首の不調で負傷者リスト(IL)入りしているドジャースのウィル・スミス捕手(31)のリハビリが長引いている。デーブ・ロバーツ監督(54)は17日(日本時間18日)に「現時点で具体的な復帰の形がどうなるかは分からない」と言葉を濁し、スミスがここ1週間は一切の活動を休止していることも報告。復帰のメドすら立っていない状況で、今後も扇の要はダルトン・ラッシング(25)に託される。
だが、打力はともかく、リードや守備面に課題が多く、地元紙はラッシングの継続起用に不安を隠せない。「カリフォルニア・ポスト」は18日(同19日)、「スミスのような打撃力を備えた捕手は多くなく、彼は代えのきかない存在に近い。彼が不在の状況はドジャースを困難な立場に追い込んでいる。ダルトン・ラッシングを唯一の有力な捕手としてプレーオフに臨むわけにはいかない」と指摘。さらに「昨年のポストシーズンで同チームの捕手を務めたあのベン・ロートベットだ。彼はドジャースの投手陣をよく知っており、獲得にかかるコストもそれほど高くないだろう」と緊急トレードを提言した。

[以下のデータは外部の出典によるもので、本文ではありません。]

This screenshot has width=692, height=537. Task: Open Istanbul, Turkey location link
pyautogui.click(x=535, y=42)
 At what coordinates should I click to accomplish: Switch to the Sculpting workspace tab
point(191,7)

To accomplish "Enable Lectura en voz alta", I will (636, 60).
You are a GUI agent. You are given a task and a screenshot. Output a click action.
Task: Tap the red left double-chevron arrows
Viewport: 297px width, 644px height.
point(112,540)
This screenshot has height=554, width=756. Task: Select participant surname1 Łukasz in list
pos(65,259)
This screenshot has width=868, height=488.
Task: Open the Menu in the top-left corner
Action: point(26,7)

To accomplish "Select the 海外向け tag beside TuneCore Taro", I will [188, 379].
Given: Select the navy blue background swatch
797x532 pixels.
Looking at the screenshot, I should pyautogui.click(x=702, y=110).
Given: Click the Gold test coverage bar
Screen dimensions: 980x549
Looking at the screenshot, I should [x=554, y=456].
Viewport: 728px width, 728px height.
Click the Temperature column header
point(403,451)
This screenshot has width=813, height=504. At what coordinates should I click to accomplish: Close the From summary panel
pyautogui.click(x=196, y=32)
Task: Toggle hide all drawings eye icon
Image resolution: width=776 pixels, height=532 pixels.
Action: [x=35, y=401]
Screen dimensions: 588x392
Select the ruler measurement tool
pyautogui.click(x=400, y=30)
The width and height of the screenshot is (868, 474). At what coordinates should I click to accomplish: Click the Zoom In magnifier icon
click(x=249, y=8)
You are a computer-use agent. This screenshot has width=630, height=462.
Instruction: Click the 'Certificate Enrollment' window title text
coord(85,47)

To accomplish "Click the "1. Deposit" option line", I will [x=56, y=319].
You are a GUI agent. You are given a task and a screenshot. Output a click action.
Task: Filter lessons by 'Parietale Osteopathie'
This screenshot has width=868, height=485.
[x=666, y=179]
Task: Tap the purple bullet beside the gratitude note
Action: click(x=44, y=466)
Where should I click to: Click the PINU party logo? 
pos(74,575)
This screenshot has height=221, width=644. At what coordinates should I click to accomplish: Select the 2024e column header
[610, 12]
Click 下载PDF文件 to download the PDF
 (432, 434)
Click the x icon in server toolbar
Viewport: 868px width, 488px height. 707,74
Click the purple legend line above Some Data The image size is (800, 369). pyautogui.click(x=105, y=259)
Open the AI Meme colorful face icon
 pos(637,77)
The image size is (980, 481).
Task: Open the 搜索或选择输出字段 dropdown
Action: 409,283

「ロサンゼルス・タイムズ」もこの日「ダルトン・ラッシングは強力な打撃力を誇るが、最近の不振や守備の不安定さは守備力のある捕手を重視するドジャースの『10月(ポストシーズン)』に向けた方針と合致しない」と断言し「かつてドジャースの有望株だったベン・ロートベットが、トレード期限における解決策の一つとなる可能性がある」と、こちらもロートベットの復帰を訴えた。
ロートベットは昨年7月末にトレードでレイズから移籍。9月上旬にメジャー昇格すると18試合に出場し、山本由伸を9月6日のオリオールズ戦で9回二死までノーヒットノーランに導くなどリード面で高い評価を得た。ポストシーズンには4試合に出場して7打数3安打と活躍。シーズン終了後にウエーバー公示を経てレッズに移籍。現在はメッツ傘下の3Aシラキュースでプレーしている。
地元有力紙から異例の〝同時ラブコール〟を受けたロートベット。LAに愛されている証拠でもあり、今後の動向から目が離せない。